Once upon a time, time didn’t exist. This was because the universe hadn’t been invented yet, and hence calendars and personal organizers were a long way off. To avoid being late all the non-time, everyone kept track of where they were supposed to be by all being in the same place. With everyone jostling elbows like that, it was only natural for the whole thing to explode and create the universe.
For a long time, the universe was really boring and dirty. Sure, exploding stars and colliding planets would have been super fun to watch, but even if there had been people around, they would have exploded into frozen chunks. This continued for somewhere between six days and six billion years, depending on whom you ask and how angry they are.
Then people came along. They have two main theories about their own creation. The first involves their slimy ancestors dragging themselves out of the oceans and into the trees. From there they got hairy and learned to throw dung, and outsmart and hunt cows. They were the talk of the forest and the envy of squirrels, who were close to achieving evolutionary dominance through sharpened-acorn technology.
The second theory says that they were created from dirt. Again, a rather unflattering beginning, but it gets worse from there. The thing that created people gave them one simple rule, no eating out of the Fridge of Knowing, but the Munchies of Temptation overcame them. Rather than scrapping BetaEarth and starting afresh, the people were sent to suffer forever and ever. That’ll teach ’em.

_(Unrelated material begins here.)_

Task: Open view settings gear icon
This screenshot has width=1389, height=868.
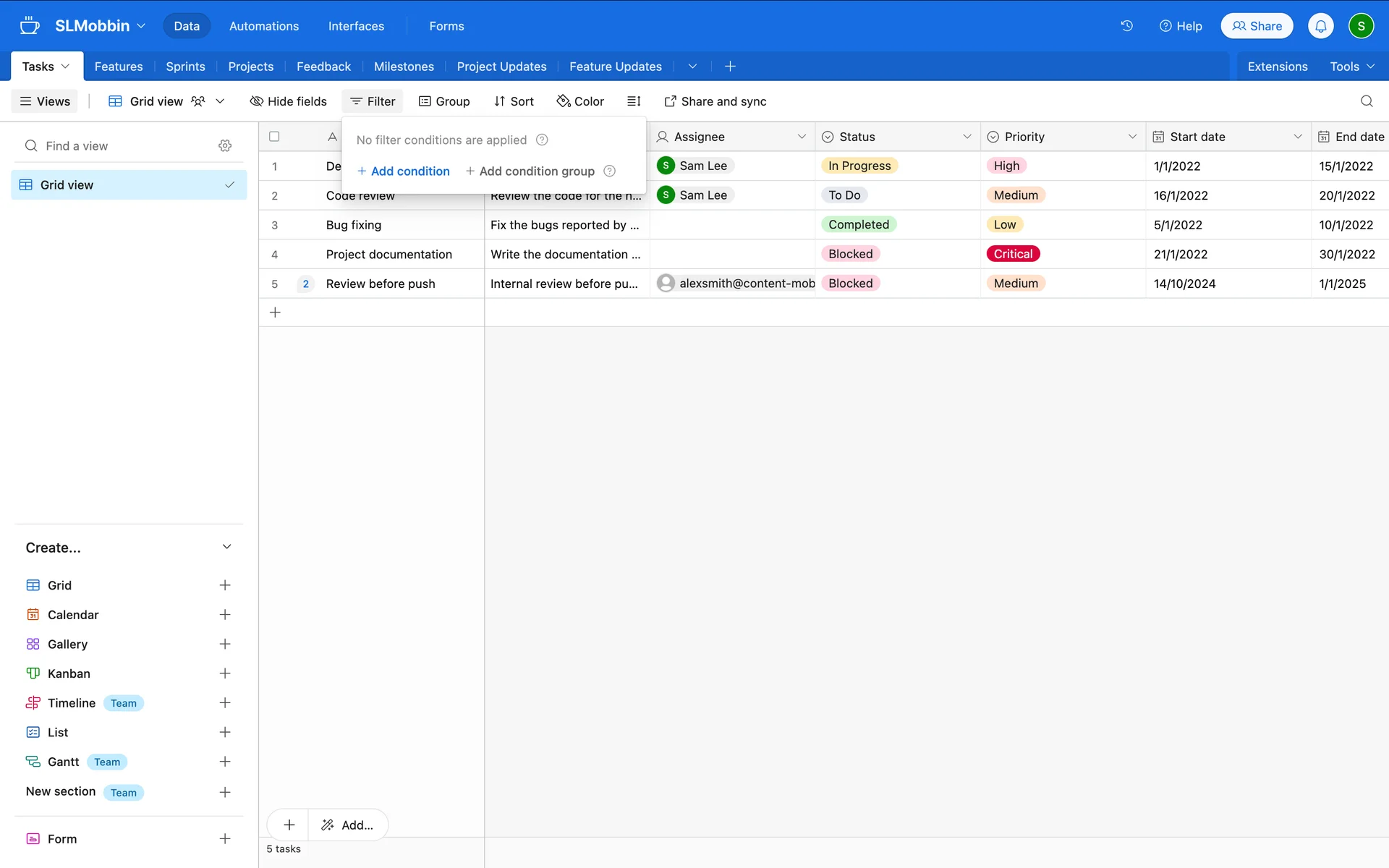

What’s clear from both of these is that mankind has serious self-esteem issues. A happy race that got lots of hugs in its infancy might have made a myth about being created when Elemental Awesomeness collided with Pure Cool-tonium.
Instead, they compensated for their overall gloomy outlook by smacking each other around. The following mostly summarizes a few thousand years of wars between the ideologies.
Infidel 1: “Prepare to die for the glory of She-Who-Picked-Us-From-Her-Teeth!”
Infidel 2: “Her might is nothing to the Eater-of-High-Fiber-Foods!”
This was mostly how history went for several thousand years, except the real motives were more confusing. Art had its Renaissance, music had its Classical period, and history had more zany wars over tea and megalomania. Science had a few minor advances, such as the Internet, and the idea that it might not be good to drink water downriver from a morgue.
One of the interesting properties of humanity, in the scope of the universe, is that it always takes itself very seriously. One generation is hysterical because young ladies are showing ankles in public, then belly buttons on TV. The next generation demands blood and a total cultural revolution because of a quarter-second exposure to Janet Jackson’s mammaries.
Each generation looks on the past and says, “We are the ones who finally have it right. We are serious, aware, and progressive.”
But the greatest thing about life in the universe is, given 20 years, there’s something funny about everything.
Johnathan Kastner is, as of this May 13th, a CSU graduate. His column ran every Thursday in the Opinion section, then the Verve, then the Opinion section again. He once wrote an article in 30 minutes, and another in seven hours. He’s found and returned six stray dogs in two years. He would like to remind you all that, in his absence, the Collegian can be folded and makes a fine hat.